Segment Start: Given data

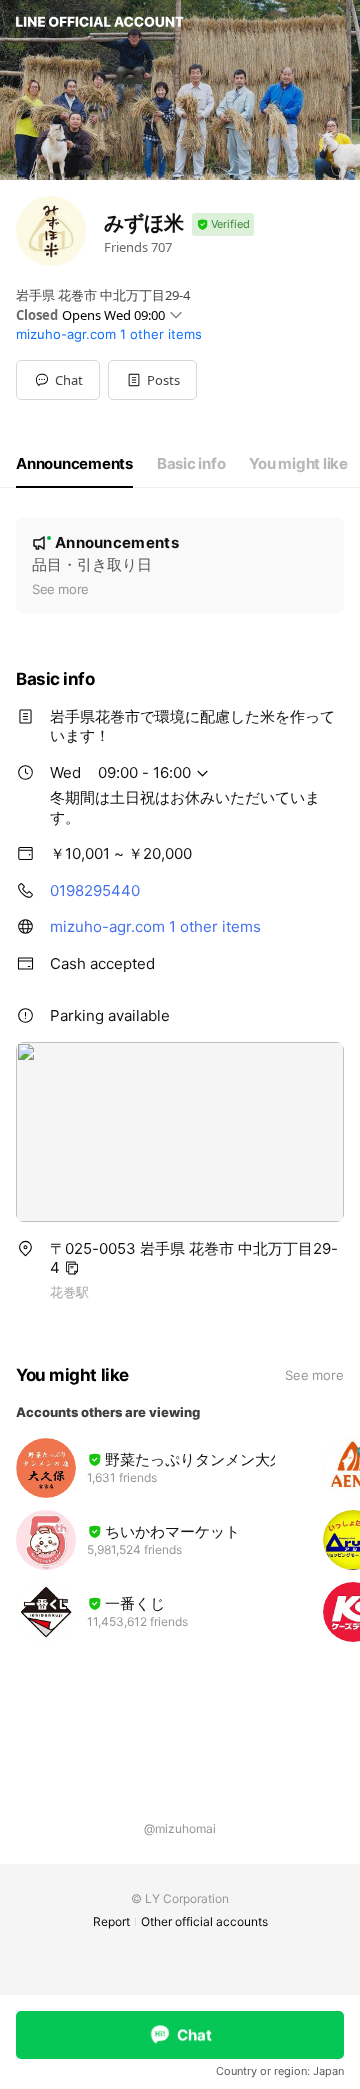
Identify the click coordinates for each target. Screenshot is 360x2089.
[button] (152, 380)
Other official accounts (204, 1921)
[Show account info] (223, 224)
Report (111, 1921)
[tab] (74, 464)
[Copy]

Segment End: Given data

Exercise prompt: Please repeat the lines above exactly, beginning with the line that contains "Other official accounts (204, 1921)" and ending with the final one.

Answer:
Other official accounts (204, 1921)
[Show account info] (223, 224)
Report (111, 1921)
[tab] (74, 464)
[Copy]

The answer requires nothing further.